Print the lines from the one containing "Task: Click the CLASS column header" through the end of the listing below, exactly as written. Any pictures stay out.

-=-=-

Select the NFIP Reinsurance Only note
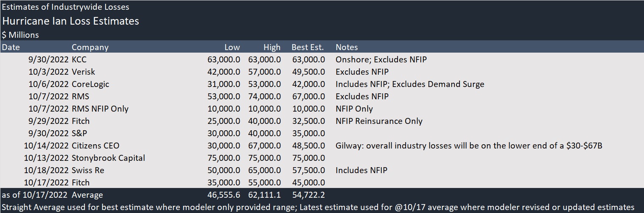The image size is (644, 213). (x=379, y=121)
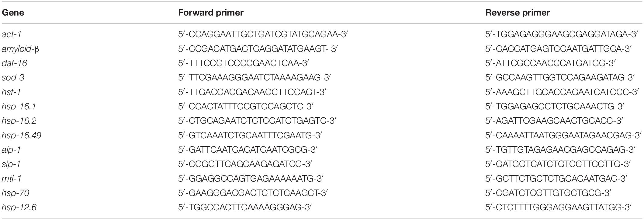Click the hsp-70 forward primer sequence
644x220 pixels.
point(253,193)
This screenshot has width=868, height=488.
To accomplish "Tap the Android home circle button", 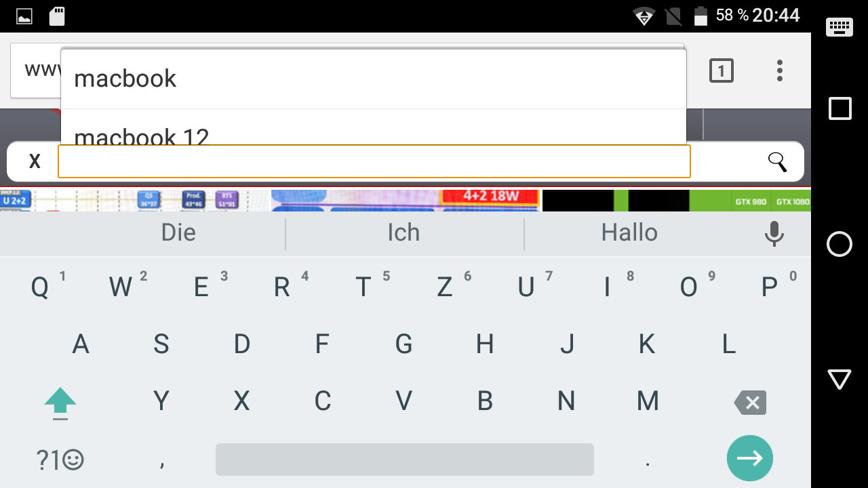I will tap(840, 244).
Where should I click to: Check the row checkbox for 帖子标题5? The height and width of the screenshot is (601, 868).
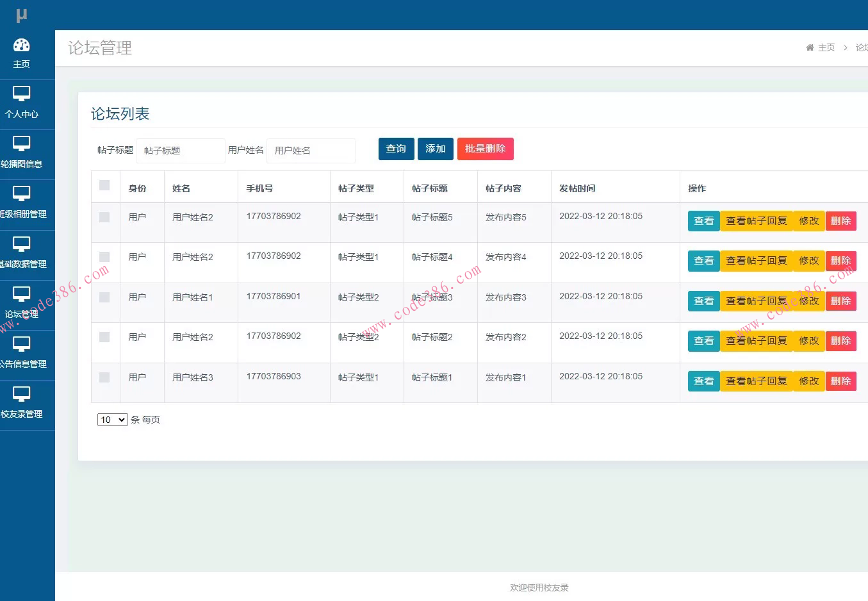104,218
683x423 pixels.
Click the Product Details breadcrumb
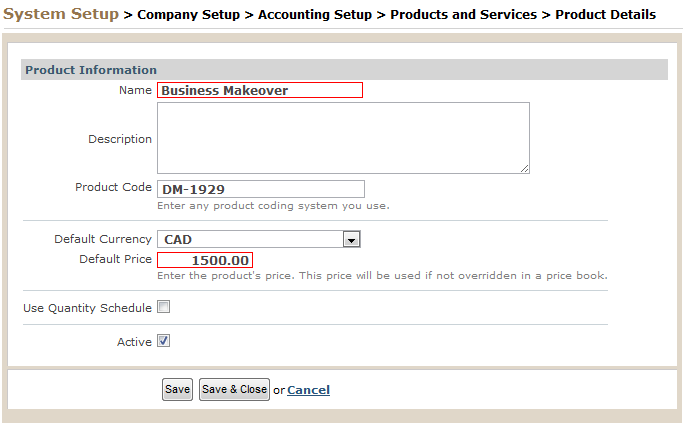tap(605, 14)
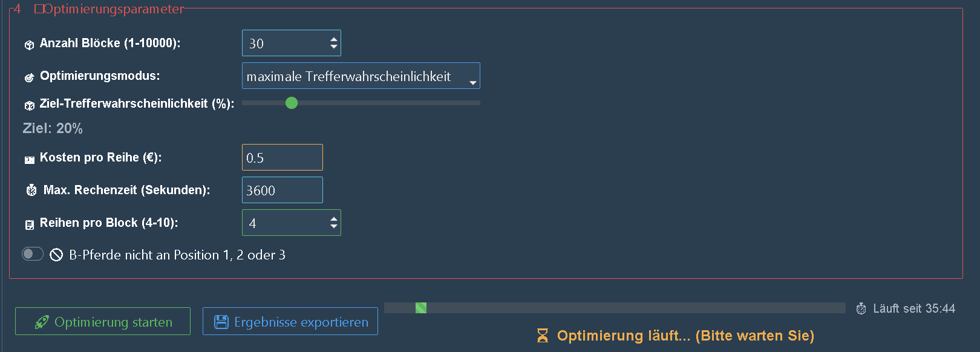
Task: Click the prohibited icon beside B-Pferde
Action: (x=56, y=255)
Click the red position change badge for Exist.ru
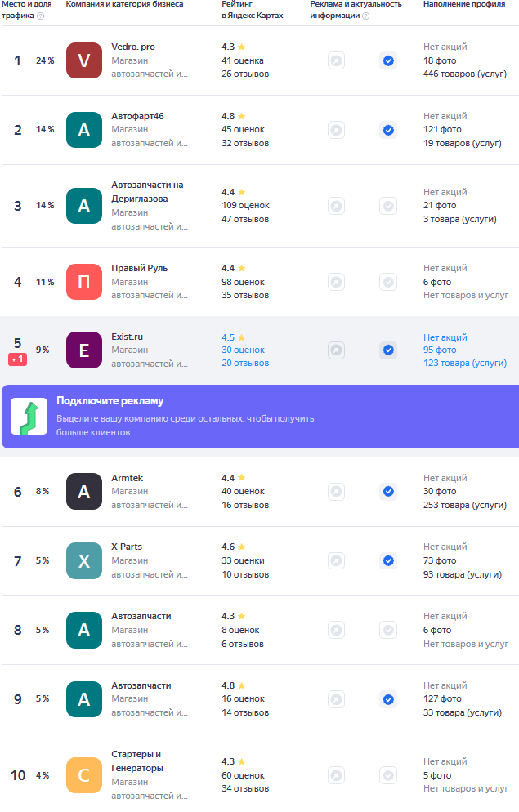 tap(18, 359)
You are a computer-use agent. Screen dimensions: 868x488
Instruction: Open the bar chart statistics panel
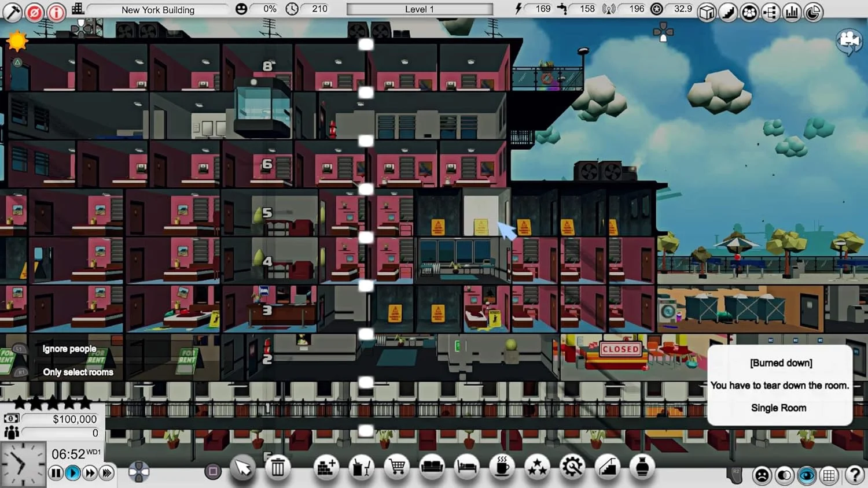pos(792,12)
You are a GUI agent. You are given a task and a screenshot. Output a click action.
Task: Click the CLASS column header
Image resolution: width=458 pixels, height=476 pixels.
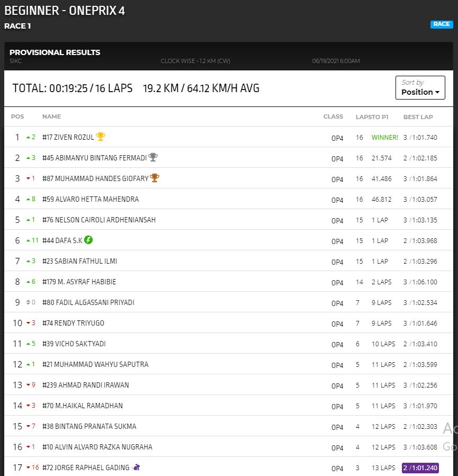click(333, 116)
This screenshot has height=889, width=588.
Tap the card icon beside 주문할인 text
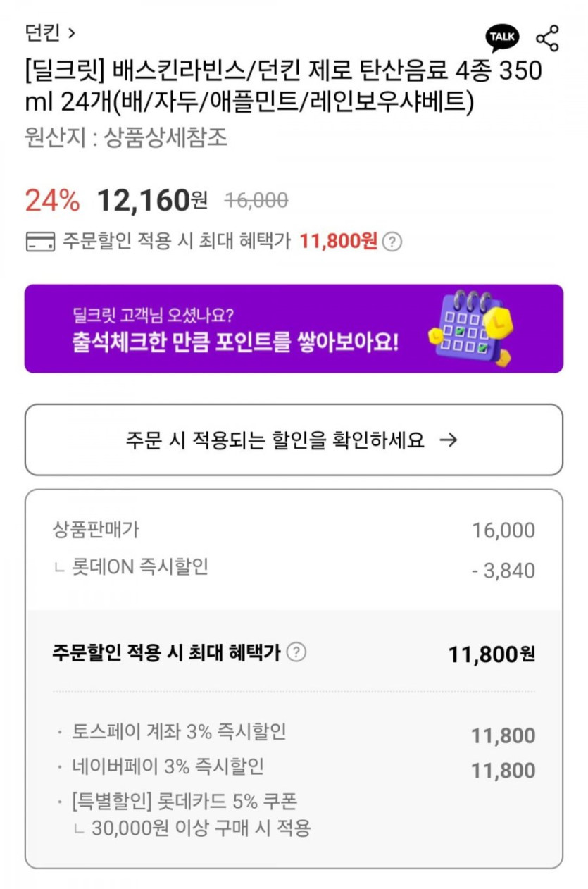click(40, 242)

-=-=-

Response to this task:
Task: Click the CLASS column header
Image resolution: width=458 pixels, height=476 pixels.
click(333, 116)
This screenshot has height=889, width=588.
Tap the card icon beside 주문할인 text
click(40, 242)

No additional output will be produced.